While the desired long term
objective of various levels and bodies of health care practitioners and
policy makers is to reach a strong level of national self-sufficiency,
integrating FTDs makes sense when qualitative aspects of health care delivery
and Canadian cultural diversity are considered. With specific reference
to Ontario, over 50% of newly arrived immigrants settle in Ontario. Given
the national economic and demographic needs, levels of immigration are
expected to continue to increase. As such, it is important to factor FTDs
in the future management of physician resources.
In the development of options
for integrating FTDs, there is need to establish a partnership among the
College of Physicians and Surgeons of Ontario, universities, hospitals
and foreign trained doctors in developing a programme that meets the needs
of both the Ontario health care system and the foreign trained doctors.
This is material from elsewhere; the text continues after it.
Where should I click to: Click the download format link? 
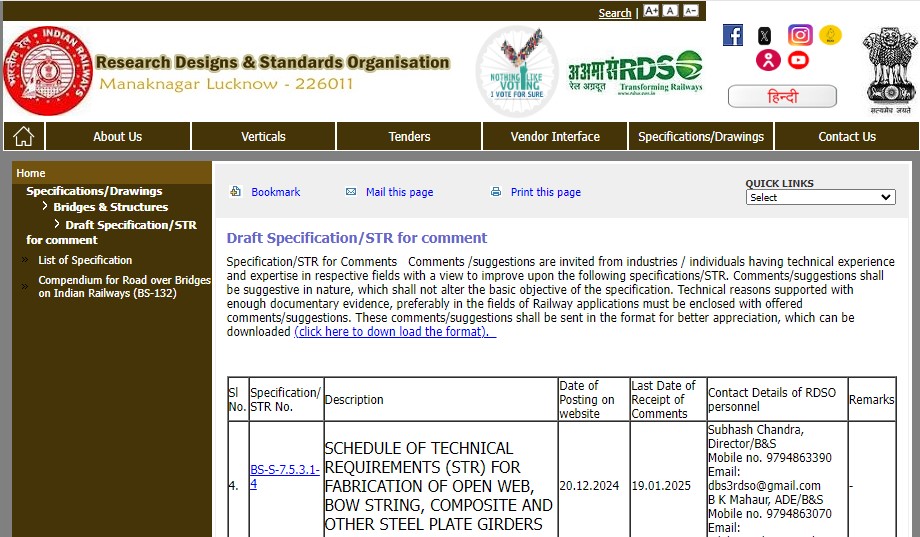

The following is a proposal,
with various options, for more effectively integrating FTDs into the health
care system:
1. Medical Council of
Canada evaluates documentation
2. MCC Evaluating Exam
3. Observation Programme
(5 month rotation, 1 month in each area)
Once candidates have had
their documents evaluated by the MCC and have registered for the MCCEE,
they would become eligible to participate in the health care system as
observers. Ideally, the MCC could provide referrals. This would be voluntary
in the sense that it would not be required as part of the licensing process,
as well as being unpaid. The primary objective of the programme is a self-directed
professional orientation that facilitates the FTDs adaptation. As well,
it offers the FTD an opportunity to ground her/himself in the realities
of the Canadian health care system while preparing for the MCCEE. The role
of the FTD would be as an unobtrusive observer with no direct patient care
or evaluation demands on the part of the staff.
OR
Professional Orientation to the Health System: (3 month course)
-
Canadian Health Care System:
Structure, roles, training requirements for each staff, how everyone works
together, pharmaceutical
drugs, technology used,
statistics/trends in health, billing, current research and the place of
research in the system.
-
Communication: Teamwork,
written procedures/report writing, technical language, self-confidence/self-esteem,
conflict resolution,
management styles, information
management, and portfolio development.
-
Legislation: Health laws
and ethics.
-
Human Rights: Sexism,
racism, homophobia, ableism, ageism, etc.
-
Self-Directed Learning:
Continuing medical education requirements, self- assessment, ways to continue
learning.
4. Limited License
Upon successful completion
of the MCCEE, candidates would be granted a limited license allowing them
to work under the supervision of a fully licensed physician.
5. In-service Preparatory
Programme (IPP)
A six-month rotation with
limited license, oriented to assisting candidates in their preparation
for the Qualifying Exam Part I and Part II. Remuneration would be comparable
to that provided to Canadian interns.
OR
Supervised Practice
A six month placement in
a particular area of a hospital or with a physician in practice.
6. Qualifying Exam Part
I and Part II
7. License as General
Practitioner/Family Physician
Doctors with a minimum
of 2 years experience as family physicians would be immediately eligible
to write the Family Medicine exam and practice independently. Otherwise,
they would enter the Canadian system with equal access to Family Physician
residency opportunities.
8. Residency Review Board
A board to review specialists’
experience and make recommendations for the length of residency required
(operating on a continuum from no residency required, to advanced standing,
to full residency). The board would have representation of at least one
fully licensed foreign trained specialist from the same region who would
be competent to evaluate the experience of candidates. The Residency Review
Board would also have an appeal process.
9. Application to CaRMS with
Equal Access on First Iteration
This requires an increase
in the number of residency positions available and, in turn, financial
commitment from the Ministry of Health. Over the past five years, the percentage
of International Medical Graduates placed in the CaRMS has averaged less
than 10% as they are not allowed to apply to the first iteration.